DEFAULT_GENOME_VERSION = 'hg19'¶

HG19_VERSION = 'hg19'¶

HG38_VERSION = 'hg38'¶

SAMPLE_NAMES_KEY = 'Sample_Names'¶

SUPPORTED_GENOME_BUILD_VERSIONS = ['hg19', 'hg38']¶

annotate(num_processes=4, chunk_size=2000, verbose_level=1, allow_adds=False)[source]¶

This is the main function of the package. It will run Annovar beforehand, and will kick-start the full annotation functionality. Namely, it will collect all the variant data from Annovar annotations, combine it with data coming from MyVariant.info, and parse it to MongoDB, in the database and collection specified in project_data.

It will return the class VaprDataset, which can then be used for downstream filtering and analysis.

Parameters:	num_processes (int, optional) – number of parallel processes.

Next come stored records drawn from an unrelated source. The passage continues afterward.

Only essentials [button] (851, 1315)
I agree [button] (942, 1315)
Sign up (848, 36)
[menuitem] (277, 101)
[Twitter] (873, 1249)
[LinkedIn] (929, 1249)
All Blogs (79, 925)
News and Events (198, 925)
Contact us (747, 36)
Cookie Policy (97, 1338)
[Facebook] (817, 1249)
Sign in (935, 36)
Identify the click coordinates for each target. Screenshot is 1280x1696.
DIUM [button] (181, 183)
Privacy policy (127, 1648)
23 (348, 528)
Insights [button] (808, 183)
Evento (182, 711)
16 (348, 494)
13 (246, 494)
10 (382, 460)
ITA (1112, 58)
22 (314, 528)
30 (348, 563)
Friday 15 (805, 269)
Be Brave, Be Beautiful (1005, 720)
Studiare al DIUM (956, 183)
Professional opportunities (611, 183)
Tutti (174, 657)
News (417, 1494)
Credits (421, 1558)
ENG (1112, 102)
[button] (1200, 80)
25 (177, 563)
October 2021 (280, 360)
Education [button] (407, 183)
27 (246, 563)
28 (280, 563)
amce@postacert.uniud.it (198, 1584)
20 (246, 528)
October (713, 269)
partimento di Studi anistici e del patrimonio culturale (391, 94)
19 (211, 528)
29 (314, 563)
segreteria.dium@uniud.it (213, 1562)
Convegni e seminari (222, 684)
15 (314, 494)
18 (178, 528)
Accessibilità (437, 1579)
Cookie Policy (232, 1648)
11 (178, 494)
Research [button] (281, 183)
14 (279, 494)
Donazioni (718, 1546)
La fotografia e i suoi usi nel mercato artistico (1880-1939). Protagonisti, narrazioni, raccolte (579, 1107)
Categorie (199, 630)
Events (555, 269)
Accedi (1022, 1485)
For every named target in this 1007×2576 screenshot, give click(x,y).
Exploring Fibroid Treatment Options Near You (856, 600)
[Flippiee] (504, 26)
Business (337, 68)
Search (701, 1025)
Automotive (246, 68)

Defaults to 8 chunk_size (int, optional) – int number of variants to be processed at once. Defaults to 2000 verbose_level (int, optional) – int higher verbosity will give more feedback, raise to 2 or 3 when debugging. Defaults to 1 allow_adds (bool, optional) – bool Allow adding new variants to a pre-existing Mongo collection, or overwrite it (Default value = False)
Returns:	class:~VAPr.vapr_core.VaprDataset
Return type:	class

annotate_lite(num_processes=8, chunk_size=2000, verbose_level=1, allow_adds=False)[source]¶

‘Lite’ Annotation: it will query myvariant.info only, without generating annotations from Annovar. It requires solely VAPr to be installed. The execution will grab the HGVS ids from the vcf files and query the variant data from MyVariant.info.

and inability to run native VAPr queries on the data.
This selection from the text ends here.